• _Exercise_
Copy, word for word, the portion of the thread on the newly hatched dove D7 that begins with "## maryjane (Jul" and ends after "pijies and doves?".

# Welcome little D7 to the world



## nabisho (Nov 18, 2004)

Not much to him yet - he just got born Saturday morning. That's Dad in the nest and Mom is on the left she just finished removing his egg shells.

NAB


----------



## TheSnipes (Apr 9, 2007)

Everybody repeat after me..._"AAAWWWWWWWWWWWWWWW!!!" _ 

What an adorable little slip of a thing! Mom & dad look soooo pleased!


----------



## Feefo (Feb 8, 2002)

Adorable!

Cynthia


----------



## Skyeking (Jan 17, 2003)

What a precious newly hatched baby! Thanks again for sharing.


----------



## maryjane (Jul 15, 2006)

Congratulations!! How cute.


----------



## mr squeaks (Apr 14, 2005)

*CONGRATULATIONS TO THE PARENTS and you, too, Nab!*  

So...ah...just out of curiosity, Nab...how many birdies are you planning to have of pijies and doves?

Love, Hugs and Scritches

Shi & Squeaks


----------



## nabisho (Nov 18, 2004)

*The plan is*

if this keeps up I will win the Megabucks jackpot and build two 80' X 100' aviaries, one for the pijs and one for the doves.

NAB


----------



## mr squeaks (Apr 14, 2005)

nabisho said:


> if this keeps up I will win the Megabucks jackpot and build two 80' X 100' aviaries, one for the pijs and one for the doves.
> 
> NAB


I LOVE your attitude!! YEEHAW!! Go for the GUSTO!!  

Shi


----------



## EgypSwiftLady (Jan 14, 2008)

Definitely a teeny, tiny cutie! I would love to see photo's of the lil' bee bopper as it grows. 

Robin.


----------



## Maggie-NC (Jun 22, 2005)

Nab, it is hard not to let them breed because the babies are just so darn cute!

Congrats on this new sweet baby. He is adorable.


----------



## sheridangirl (Jan 9, 2008)

That baby is soooo cute... I am new to this whole pigeon thing and this is going to be a *dumb* question. Are those pigeons or doves?
Thanks for the education


----------



## TAWhatley (Mar 6, 2001)

sheridangirl said:


> That baby is soooo cute... I am new to this whole pigeon thing and this is going to be a *dumb* question. Are those pigeons or doves?
> Thanks for the education


Those are ringneck doves .. Nab designates the dove babies with the letter "D" and the pigeons with the letter "G" .. the "D" I understand .. I forget or never knew how the "G" came to be for the pigeons  Somebody here will know or Nab will tell us the next time he is on.

Terry


----------



## Maggie-NC (Jun 22, 2005)

I don't think Nab will mind if I post this link which will explain why his pigeons are all named with the letter G, followed by a number. For the newer members, Nab and his girlfriend help rescue many birds of all kinds. 

http://www.pigeons.biz/forums/showpost.php?p=182147&postcount=7


----------



## TAWhatley (Mar 6, 2001)

Lady Tarheel said:


> I don't think Nab will mind if I post this link which will explain why his pigeons are all named with the letter G, followed by a number. For the newer members, Nab and his girlfriend help rescue many birds of all kinds.
> 
> http://www.pigeons.biz/forums/showpost.php?p=182147&postcount=7


Thank you, Maggie!

Terry


----------



## nabisho (Nov 18, 2004)

*Looks like D7 is taking after his Dad*

He's thriving and it looks like he is going to be a pure white albino like his Pops.

NAB


----------



## Lovebirds (Sep 6, 2002)

OH......what a cutie pie!!


----------

• _Collected data_
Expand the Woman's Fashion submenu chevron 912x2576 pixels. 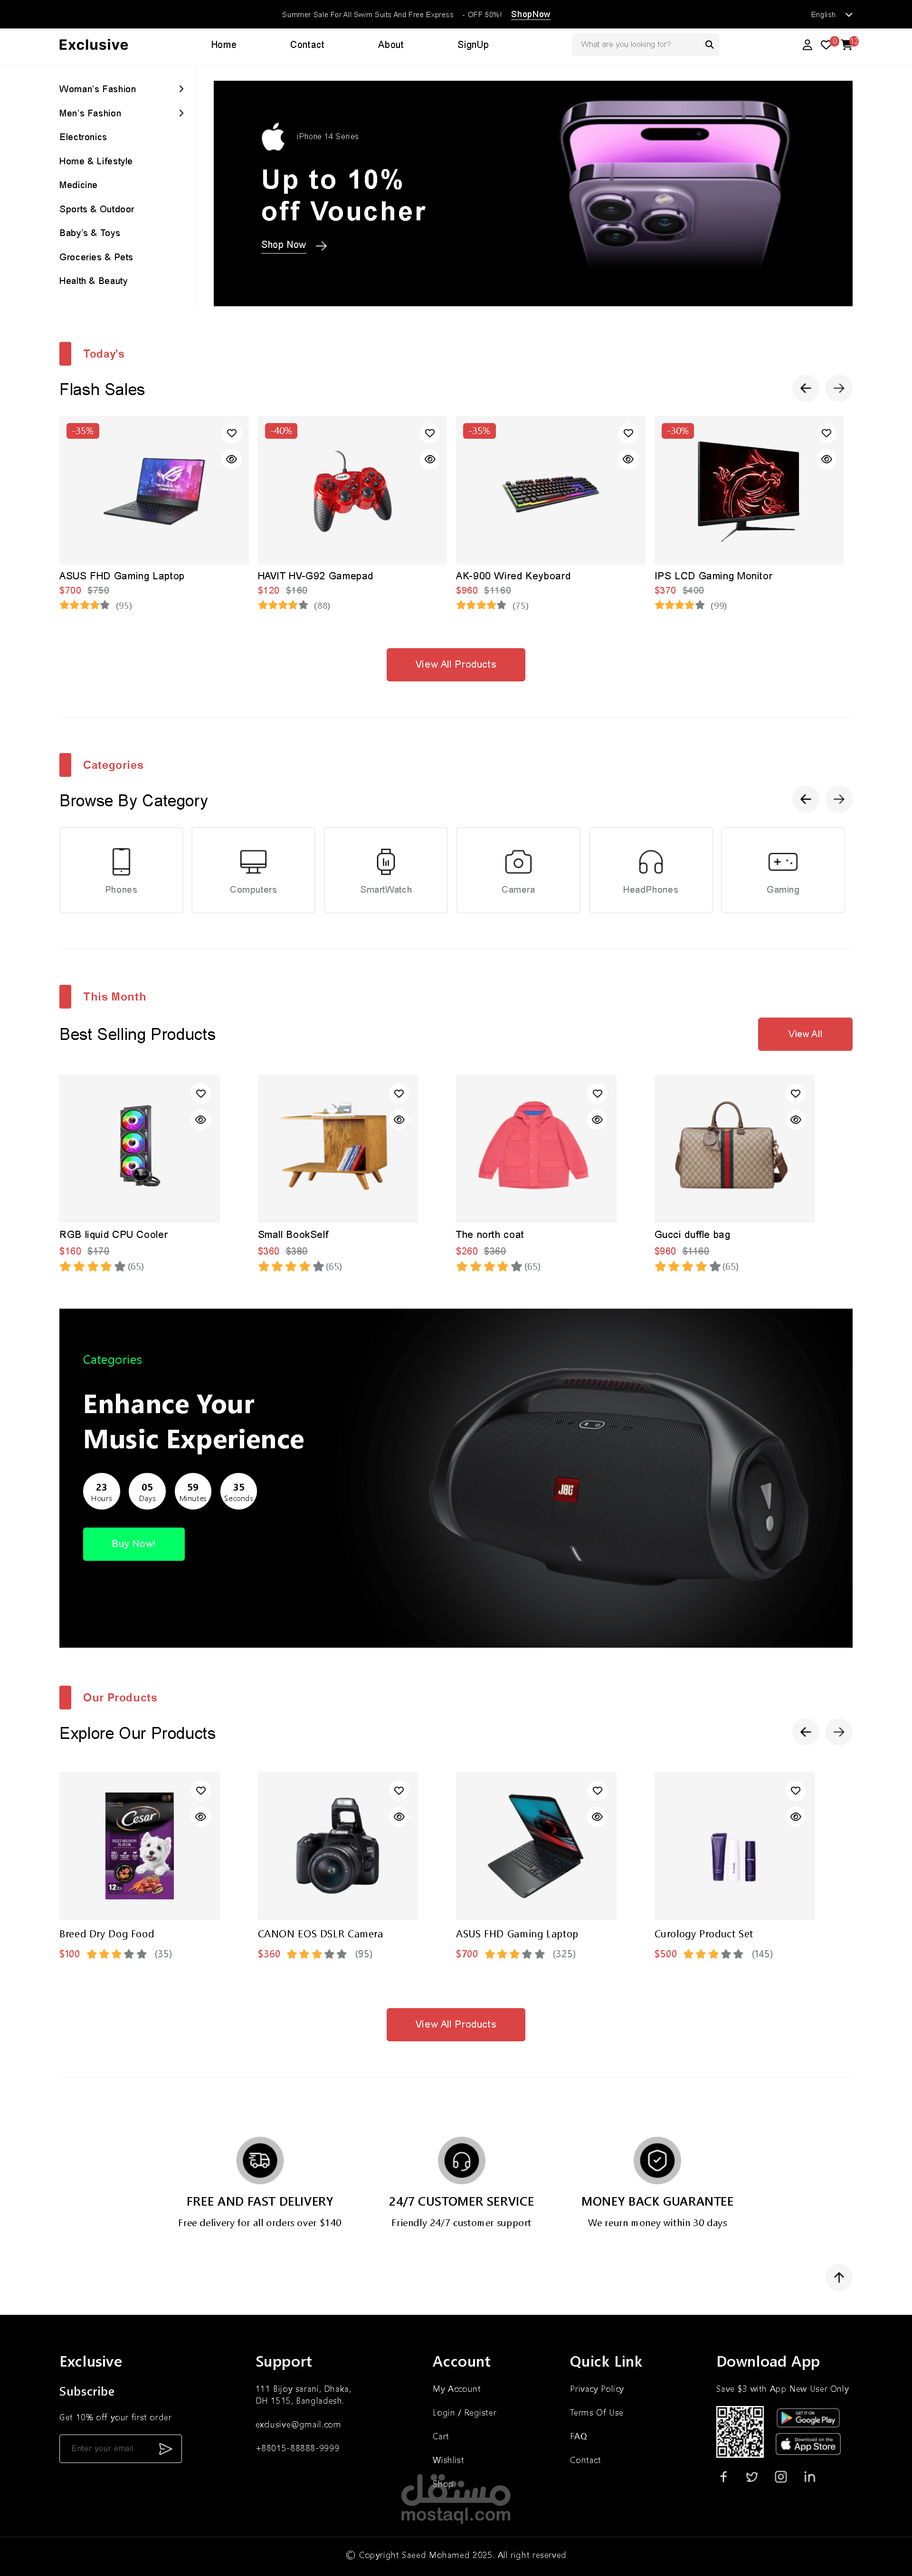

• _Answer to this exercise_
## maryjane (Jul 15, 2006)

Congratulations!! How cute.


----------



## mr squeaks (Apr 14, 2005)

*CONGRATULATIONS TO THE PARENTS and you, too, Nab!*  

So...ah...just out of curiosity, Nab...how many birdies are you planning to have of pijies and doves?